Self-Consistency Improves Chain of Thought Reasoning in Language Models

TLDR

Chain‑of‑thought prompting with large language models has shown promise on complex reasoning tasks, and the notion that such problems admit multiple reasoning paths motivates the self‑consistency approach. The paper proposes self‑consistency as a decoding strategy to replace greedy decoding in chain‑of‑thought prompting. Self‑consistency samples diverse reasoning paths and selects the most consistent answer by marginalizing over them.

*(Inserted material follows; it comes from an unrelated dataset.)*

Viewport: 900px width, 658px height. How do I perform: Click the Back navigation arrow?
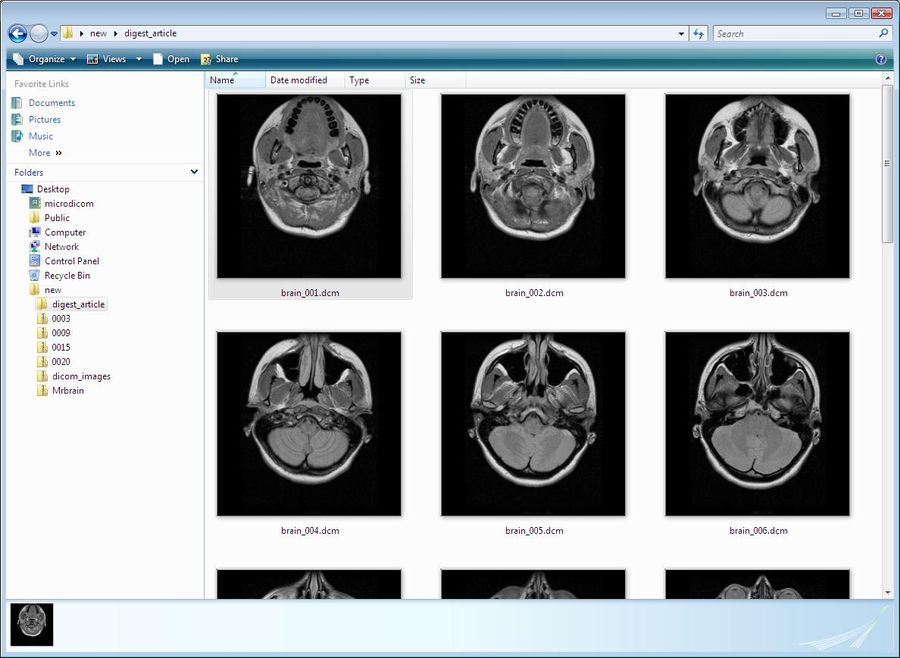pos(16,33)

Empirical results demonstrate that self‑consistency improves chain‑of‑thought prompting by 17.9% on GSM8K, 11.0% on SVAMP, 12.2% on AQuA, 6.4% on StrategyQA, and 3.9% on ARC‑challenge.

Abstract

Chain-of-thought prompting combined with pre-trained large language models has achieved encouraging results on complex reasoning tasks. In this paper, we propose a new decoding strategy, self-consistency, to replace the naive greedy decoding used in chain-of-thought prompting. It first samples a diverse set of reasoning paths instead of only taking the greedy one, and then selects the most consistent answer by marginalizing out the sampled reasoning paths. Self-consistency leverages the intuition that a complex reasoning problem typically admits multiple different ways of thinking leading to its unique correct answer. Our extensive empirical evaluation shows that self-consistency boosts the performance of chain-of-thought prompting with a striking margin on a range of popular arithmetic and commonsense reasoning benchmarks, including GSM8K (+17.9%), SVAMP (+11.0%), AQuA (+12.2%), StrategyQA (+6.4%) and ARC-challenge (+3.9%).